Estados têm condições de pagar precatórios, diz pesquisa

Os Estados têm elevado e acelerado o pagamento das dívidas geradas por decisões judiciais, os chamados precatórios, e a maioria tem condições de quitar suas pendências antes dos 15 anos exigidos pela Emenda Constitucional nº 62 em 2009.

MAURO ZANATTA, Agência Estado

27 de outubro de 2013 | 16h17

Dados do Grupo de Gestores de Finanças Estaduais (Gefin), ligado ao Conselho Nacional de Política Fazendária (Confaz), aponta que 12 dos 17 Estados com débitos reconhecidos judicialmente zerariam esses compromissos no prazo médio de 12 anos.

O tema está sob avaliação do Supremo Tribunal Federal (STF), que revogou o parcelamento das dívidas em março, mas ainda estuda formas para atenuar efeitos sobre o caixa dos governos. Sem a emenda, os Estados podem ser obrigados a quitar de uma vez os débitos com precatórios, o que poderia "quebrar" alguns deles.

O estoque dos precatórios desses Estados somava R$ 43,3 bilhões em 2012, segundo os relatórios de gestão fiscal. Apenas Santa Catarina, Rio Grande do Sul, Rio Grande do Norte, Piauí e Bahia, este por uma pequena margem, precisariam de mais do que 15 anos para quitar os precatórios, aponta levantamento dos economistas do Ibre-FGV José Roberto Afonso e Gabriel Leal de Barros.

As transferências de recursos aos tribunais estaduais de Justiça para pagar esses débitos terão crescido 56,6% ao fim do período 2010-2013. Neste ano, os Estados preveem pagar R$ 4,06 bilhões em precatórios, ou 12% acima do registrado em 2012.

São Paulo

Maior devedor no ranking geral, com R$ 16,5 bilhões, o Estado de São Paulo apresentará crescimento de 28% nos pagamentos das dívidas judiciais, segundo previsão do Gefin. Neste ano, será quitado R$ 1,77 bilhão. O desempenho é bom porque o Estado criou regra para vincular o pagamento a 1,5% de sua receita corrente líquida. A projeção dos pesquisadores da FGV mostra que, mantido o atual fluxo de pagamentos, São Paulo pode zerar sua dívida em dez anos.

Na outra ponta, Santa Catarina, que não vincula à sua receita, demoraria quase 29 anos.
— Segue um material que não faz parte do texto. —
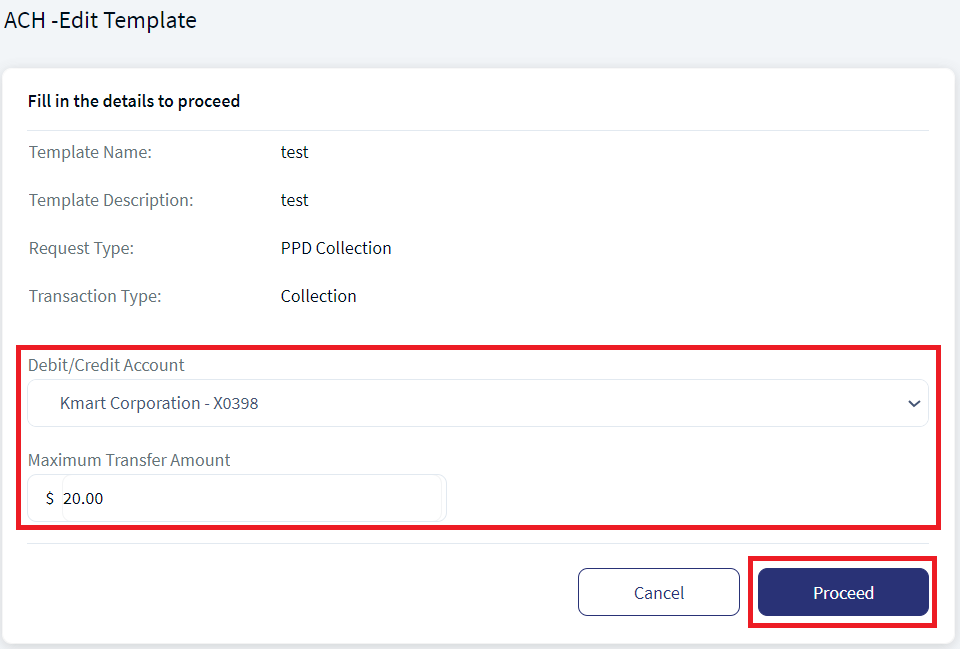Click the ACH -Edit Template page title
The width and height of the screenshot is (960, 649).
(100, 20)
Quem mais terá acelerado os pagamentos no período 2010-2013, se mantida a programação, serão Minas Gerais (222%), no Rio (168%) e em Santa Catarina (165%) e no Piauí (82%).
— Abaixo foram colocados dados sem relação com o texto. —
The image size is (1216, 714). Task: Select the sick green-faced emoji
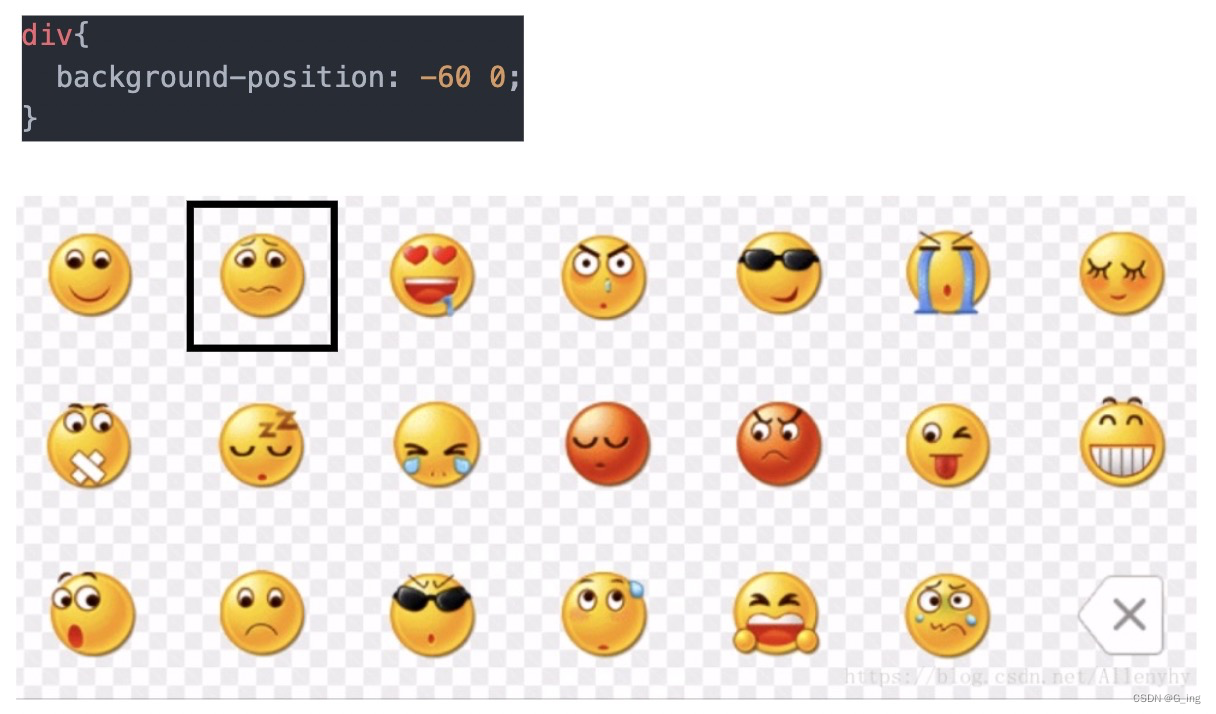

Mesmo com a redução do tempo médio do pagamento aos beneficiários finais, o desempenho está aquém do necessário para solucionar as pendências de forma definitiva, alertam os economistas. O Rio Grande do Sul, mesmo tendo elevado os gastos em 34% no período, e vinculado 1,5% de sua receita líquida aos pagamentos, deve levar 20 anos para quitar os débitos.
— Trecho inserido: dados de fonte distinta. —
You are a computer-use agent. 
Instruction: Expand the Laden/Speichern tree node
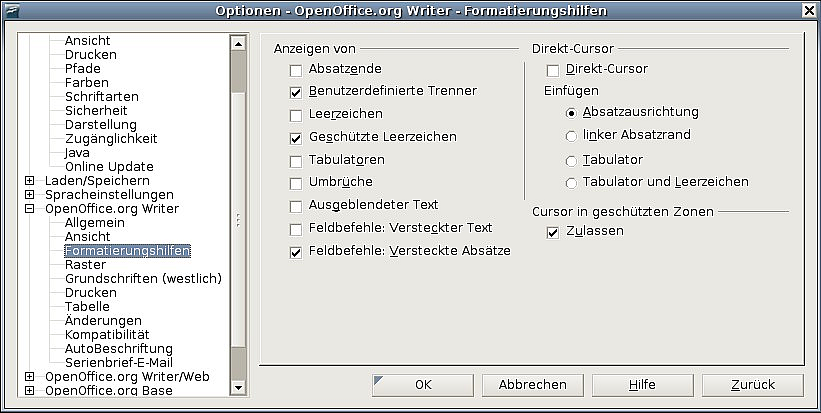tap(30, 181)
"Os tribunais precisam melhorar estrutura e gestão dos pagamentos e os Estados têm de atacar a raiz do problema e o fato gerador dos elevados passivos", avalia José Roberto Afonso. Adotar um porcentual sobre receita como balizados dos pagamentos disciplinaria, segundo ele, boa parte da situação e desestimularia o atual "mercado negro" dos precatórios.

A pior solução, diz Afonso, seria simplesmente adotar a decisão do STF, sem a chamada modulação dos efeitos. "Pode ser o atalho mais curto para inviabilizar as finanças dos maiores governos e, paradoxalmente, tornar impagável os próprios precatórios e assim contrariar os interesses dos próprios credores".